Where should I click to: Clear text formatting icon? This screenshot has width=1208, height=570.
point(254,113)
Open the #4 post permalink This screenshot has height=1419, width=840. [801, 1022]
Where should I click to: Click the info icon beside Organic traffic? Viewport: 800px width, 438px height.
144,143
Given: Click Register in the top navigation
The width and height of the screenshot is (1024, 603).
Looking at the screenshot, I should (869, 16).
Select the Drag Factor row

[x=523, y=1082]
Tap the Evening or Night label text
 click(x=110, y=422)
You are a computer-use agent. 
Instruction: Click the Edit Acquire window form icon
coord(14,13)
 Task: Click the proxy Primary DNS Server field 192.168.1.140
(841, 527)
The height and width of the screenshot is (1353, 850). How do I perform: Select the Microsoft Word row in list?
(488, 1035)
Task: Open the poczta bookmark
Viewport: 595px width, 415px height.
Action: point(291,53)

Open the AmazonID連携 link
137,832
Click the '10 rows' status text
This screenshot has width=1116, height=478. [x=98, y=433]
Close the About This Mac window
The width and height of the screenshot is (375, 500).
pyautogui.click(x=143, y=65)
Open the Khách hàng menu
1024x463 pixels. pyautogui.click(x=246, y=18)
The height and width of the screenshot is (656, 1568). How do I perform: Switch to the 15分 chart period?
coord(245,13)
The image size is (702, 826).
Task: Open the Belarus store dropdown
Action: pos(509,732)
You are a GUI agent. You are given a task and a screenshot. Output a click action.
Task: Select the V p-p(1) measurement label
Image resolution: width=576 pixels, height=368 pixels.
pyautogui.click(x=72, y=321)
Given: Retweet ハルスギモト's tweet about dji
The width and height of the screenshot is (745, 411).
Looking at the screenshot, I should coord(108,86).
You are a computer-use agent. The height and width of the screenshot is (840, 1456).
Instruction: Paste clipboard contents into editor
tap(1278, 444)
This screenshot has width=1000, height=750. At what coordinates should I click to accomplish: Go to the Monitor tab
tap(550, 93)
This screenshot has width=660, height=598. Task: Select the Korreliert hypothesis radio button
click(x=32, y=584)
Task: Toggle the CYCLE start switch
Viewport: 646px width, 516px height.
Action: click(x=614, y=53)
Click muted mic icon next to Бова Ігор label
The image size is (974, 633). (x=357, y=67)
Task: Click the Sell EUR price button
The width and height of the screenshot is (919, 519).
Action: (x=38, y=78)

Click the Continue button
- - -
## [EXERCISE GOAL]
Every line of the entries above that includes "agent" should be copied.

## [PROBLEM SOLUTION]
You are a computer-use agent. 
You are a GUI agent. You are given a task and a screenshot. Output a click action.
You are a computer-use agent. The height and width of the screenshot is (840, 1456).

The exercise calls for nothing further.